Sunday, February 19, 2017

The great asparagus experiment: investigating the genetic basis for asparagus anosmia

After the great success of the cilantro experiment, we decided to undertake a similar approach with asparagus. As you probably know, some people find that asparagus makes their urine smell funny, while others experience no effect. In fact, observations on the effect of asparagus have been made as early as the 1700s. Ben Franklin included some negative comments about asparagus ("A few Stems of Asparagus eaten, shall give our Urine a disagreable Odour") in his essay on flatulence (I think my son's budding interest in Franklin will increase greatly knowing that Ben was equally interested in lightning and farts!)
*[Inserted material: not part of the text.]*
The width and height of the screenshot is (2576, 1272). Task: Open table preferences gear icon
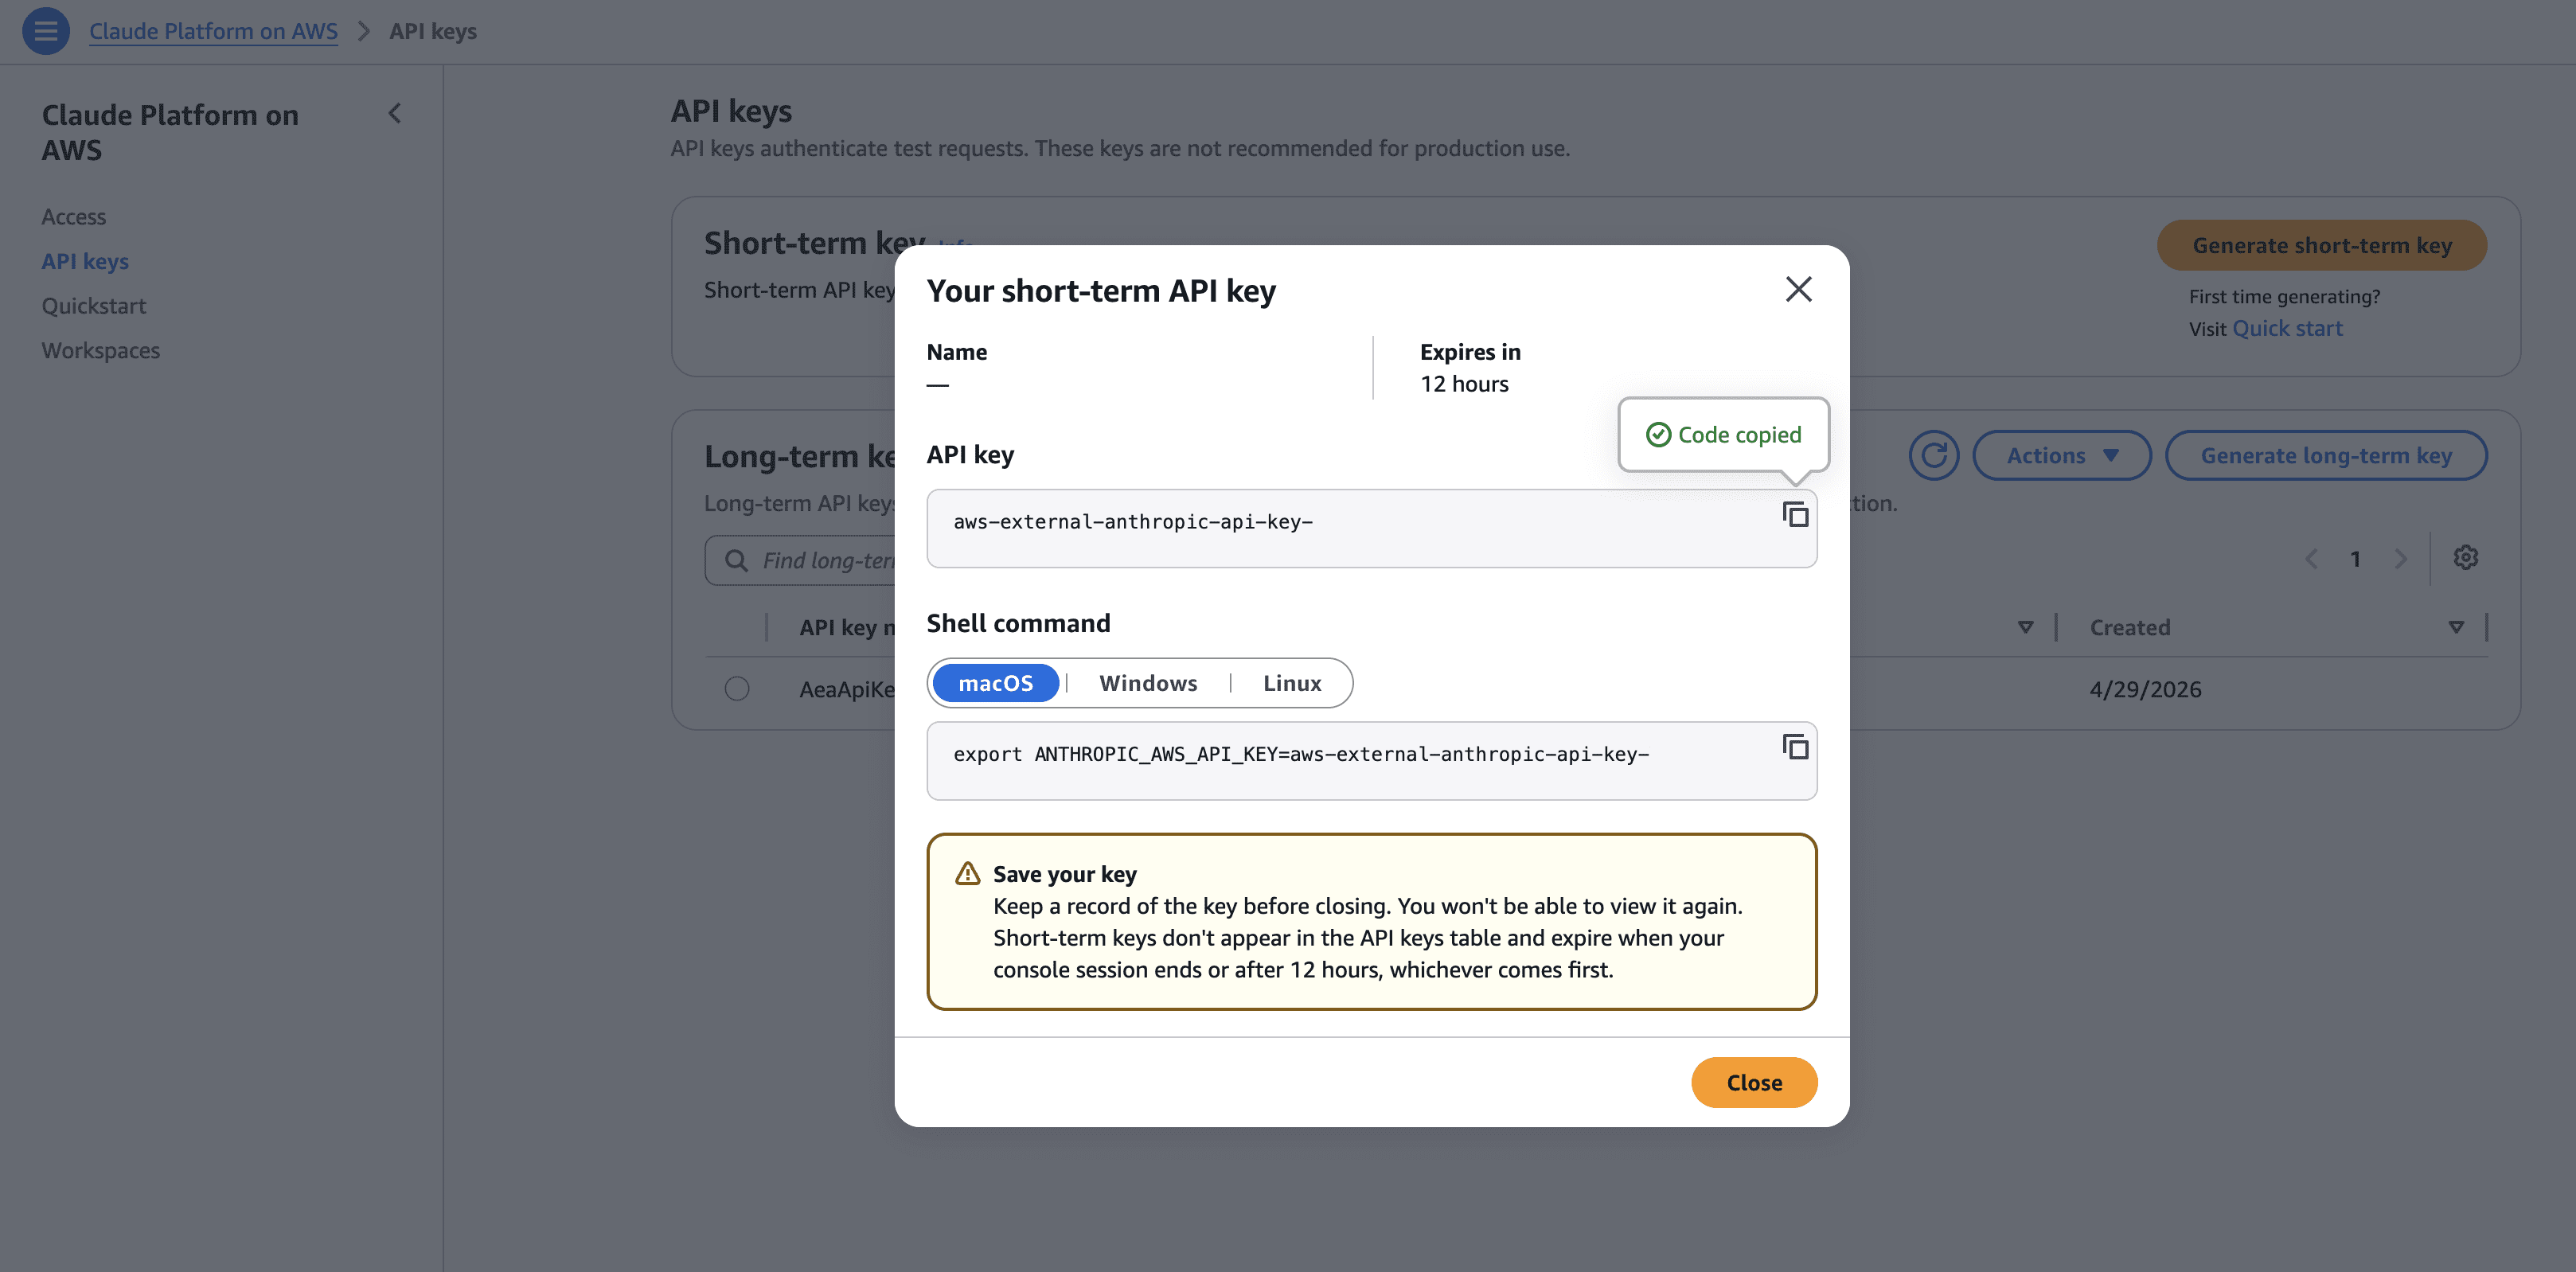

In contrast to the cilantro experiment, where I dislike the taste of the test food, I have no idea what the big deal is with asparagus, but my husband tells me of the foul smell that is the result of enjoying this verdant spring vegetable. Depending on the study, 33-60% of people cannot detect the smell. In our experiment, we all enjoyed a side of asparagus that was lightly pan seared with olive oil. Our son was not too excited by the taste of the vegetable, but he ate it for the sake of science. Frankly, I think he was curious what the outcome would be. After our next bladder evacuations, we compared notes on the smell. It seems my son has inherited his father's perception of asparagus smell. Unfortunately for us, this fun experiment did not encourage our boy to eat more asparagus. Rather, he can now use the smell as an excuse to avoid it.

Next came the moment in the experiment to explain what happened and why. The first question is what it is about asparagus that makes urine smell different. Luckily, that one is firmly based in chemistry, so it is relatively straightforward to answer. The odor is the result of the metabolism of a chemical unique to asparagus: asparagusic acid. The infographic below from Compound Interest on the Chemistry of Asparagus includes the specifics on the chemical structures if you are curious. Asparagusic acid breaks down into four other sulfur-containing compounds, which happen to be volatile, evaporating quite readily and giving up their pungent odors in the process. Methanethiol and dimethyl sulfide are thought to be the culprits for the smell; this was determined by giving people purified forms of either compound, which can induce the smell without eating asparagus. It is thought that asparagusic acid helps asparagus keep pests away in the wild; the compound can prevent the growth of fungi as well as parasitic nematodes; consistent with this, the concentration of asparagusic acid is highest in the emerging shoots and other parts of the plant that are likely to be infected.






















The second question is why only some people experience the smell while others don't. The answer to this question is based in genetics and sense perception, so it is a bit more complicated. As with so many phenotypes, there is not one simple genetic explanation. There are two main physiological issues here: the metabolism of the asparagus and the perception of the smell of those metabolic byproducts. For some time, scientists thought that everyone was an excreter (meaning they could produce the smell in their urine), but that some people could not perceive the smell (the scientific term is anosmia). As more scientists started to ask people about their experience with asparagus, the story became murkier. There is variation in how people perceive the smell (from strong to mild) and there is also a small population of people that that do not metabolize asparagus the same way. 

There have been a number of papers looking at the genetic connection between anosmia and asparagus. A 2010 PLOS Genetics paper published by the personal genomics service 23andme seems to be the first paper linking asparagus anosmia to a particular genetic variation. The paper showed that several single nucleotide polymorphisms (SNPs) occurring near genes encoding for odor receptors were correlated with asparagusic acid anosmia. The most significant association was seen in a gene encoding olfactory receptor 2 (OR2M7), where the variation acted in a dominant fashion to decrease the likelihood of anosmia.

genome-wide association study (GWAS) published in the journal BMJ in 2016 looked at a group of nearly 7000 Europeans. Their results suggest that a majority of this group (60%) had anosmia, with it being slightly more common in women than in men. Consistent with the results from 23andme, they found several SNPs in the olfactory receptor 2 gene. Thus, there is good evidence for the genetic basis for asparagus anosmia.What is still unknown is what SNPs (if any) are associated with the inability to excrete aspargusic acid. In addition, it is unclear if the ability to detect this smell has any evolutionary basis or if it is just a random mutation.

These experiments taught me a lot about the science of food and taste perception. There are lots of opportunities to experiments with food in the future, While most of my previous experiments with food involve baking, there are lots of opportunities to experiment with food in the future. For example, this post from Discover Blogs talks about the large variety in how humans perceive tastes and the opportunity for citizen science to unravel that. I will be sure to post an update about our next foray into human genetics and food.